Rules when box/unbox applies

JuergenD · November 19, 2020, 9:10pm

Aiming to be good citizen, I’ve followed PSA Make it easier to help you and prepared an, as much as possible, stripped down example

Not sure if that matters, I’m on Win10 using Julia 1.5.3

abstract type AbstractField{T} end

pos(this::AbstractField) ::UnitRange{Int} = this.pos
pos(this::AbstractField, start::Int) ::UnitRange{Int} = (start -= 1; start + pos(this).start : start + pos(this).stop)
start_pos(this::AbstractField) ::Int = pos(this).start
length(this::AbstractField) ::Int = pos(this).stop - pos(this).start + 1
get_bytes(this::AbstractField, buf::AbstractVector{UInt8}, start::Int=1) = view(buf, pos(this, start))

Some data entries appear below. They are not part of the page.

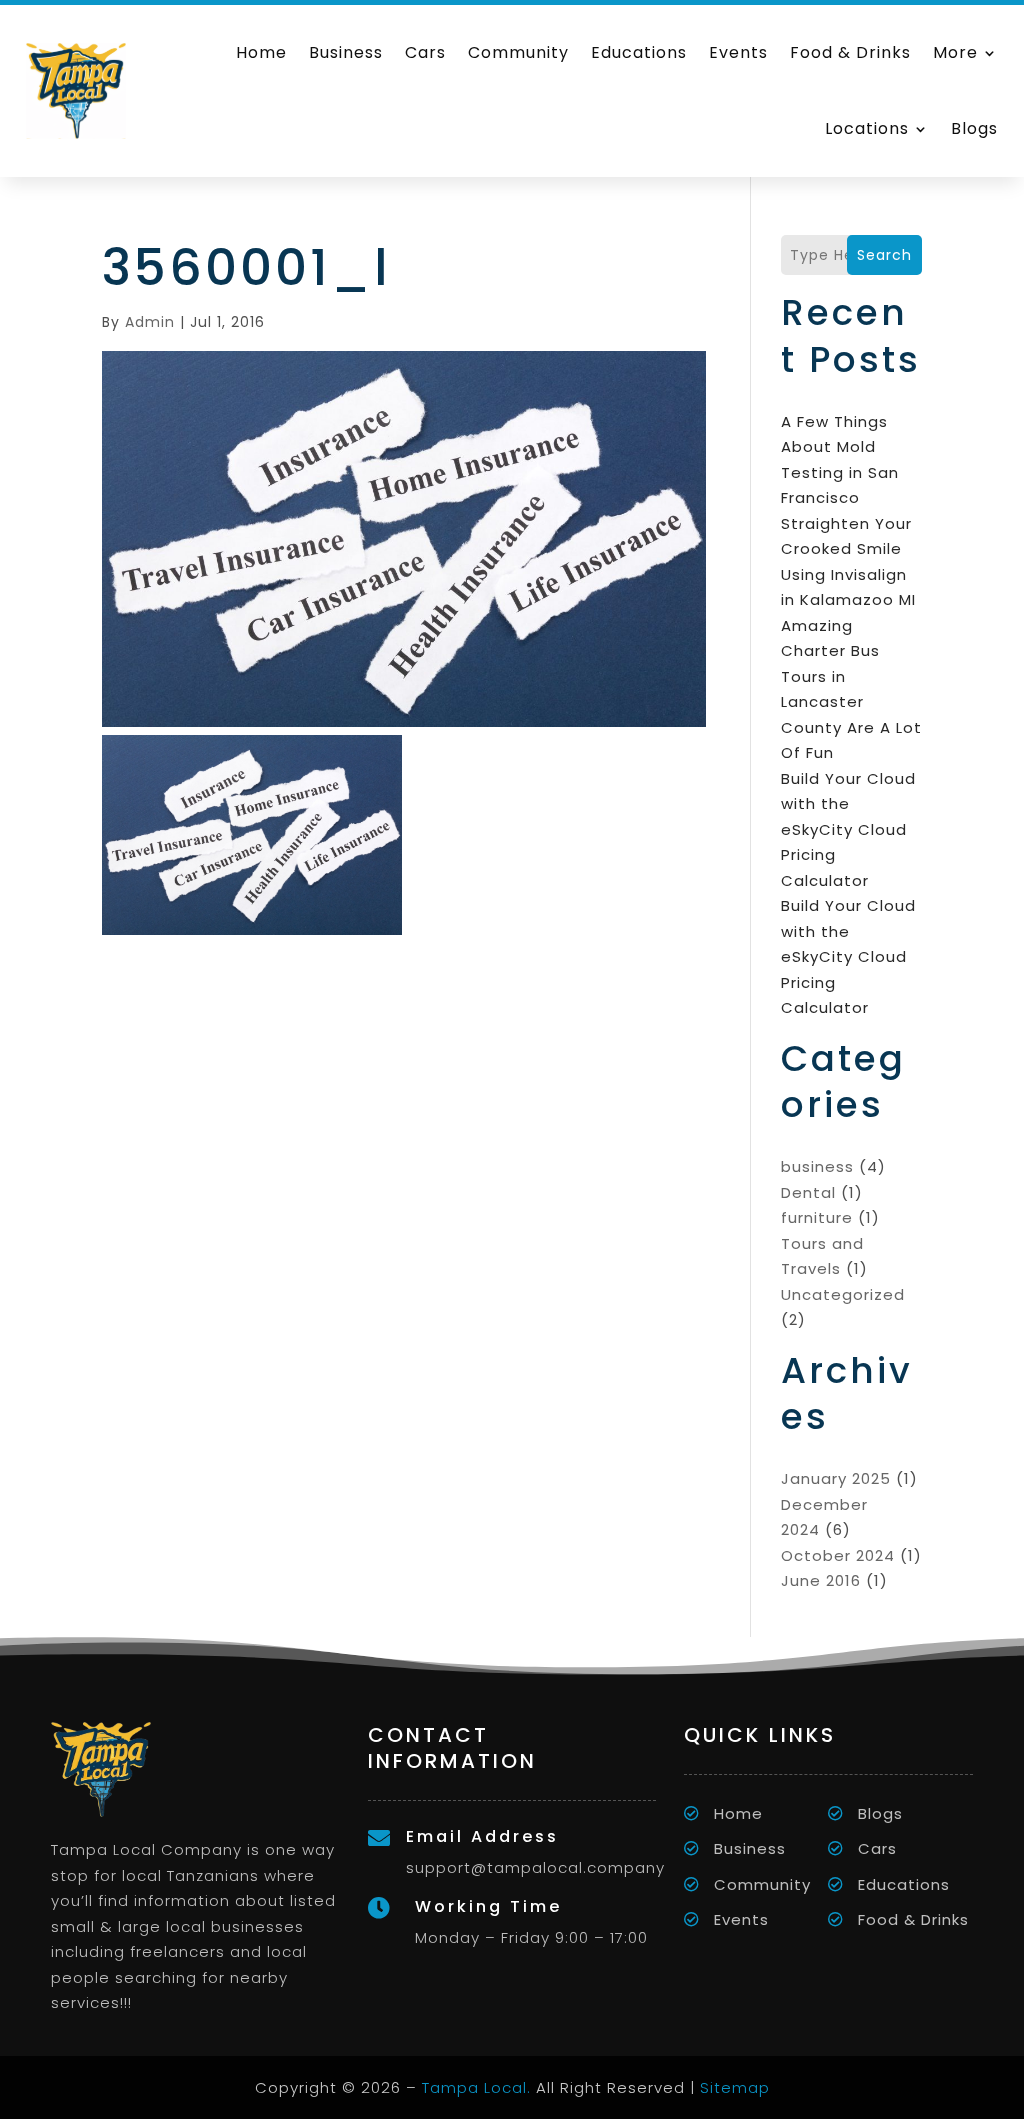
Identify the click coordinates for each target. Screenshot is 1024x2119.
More (955, 52)
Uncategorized (843, 1294)
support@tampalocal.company (535, 1867)
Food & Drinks (850, 52)
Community (518, 52)
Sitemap (735, 2087)
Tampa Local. (476, 2087)
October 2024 (838, 1555)
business (817, 1166)
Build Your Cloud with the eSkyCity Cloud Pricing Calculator (848, 829)
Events (738, 52)
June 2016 (821, 1580)
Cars (425, 52)
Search (884, 255)
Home (261, 52)
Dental (808, 1192)
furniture (817, 1217)
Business (346, 52)
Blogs (974, 128)
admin (150, 322)
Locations (867, 128)
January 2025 (836, 1478)
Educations (639, 52)
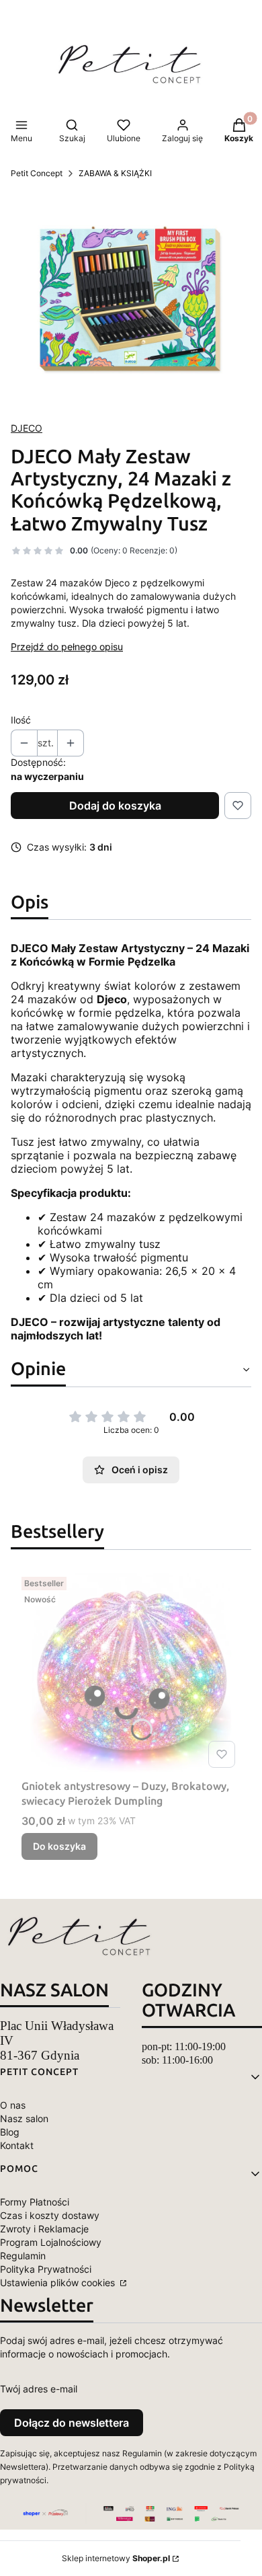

# -----------------------------------------------------------------------------
struct AsciiField <: AbstractField{AbstractString}
    name::AbstractString
    pos::UnitRange{Int}
end

# --------------------------------------------------------------------
struct Record
    fields::Vector{AbstractField}
end

get_field(this::Record, idx::Union{AbstractString,Int}) = this.fields[idx]

# --------------------------------------------------------------------
struct FWFile
    reclen::Int
    buf::Vector{UInt8}
    recdef::Record
end

function FWFile(; recdef::Record)
    buf = repeat(b"x", 1_000_000_000)
    return FWFile(105, buf, recdef)
end

function get_field(file::FWFile, idx::Union{AbstractString,Int})
    return get_field(file.recdef, 1)
end

# --------------------------------------------------------------------
values_2(this::FWFile, field::AbstractString) = values_2(this, get_field(this, field))

function values_2(this::FWFile, field::AbstractField)
    start::Int = start_pos(field)
    reclen::Int = this.reclen
    stop::Int = sizeof(this.buf) - reclen
    range = start : reclen : stop
    flen::Int = length(field)
    @show range
    return (get_bytes(field, this.buf, i) for i in range)
end

function iter_loop(file::FWFile, field::Union{AbstractField,AbstractString})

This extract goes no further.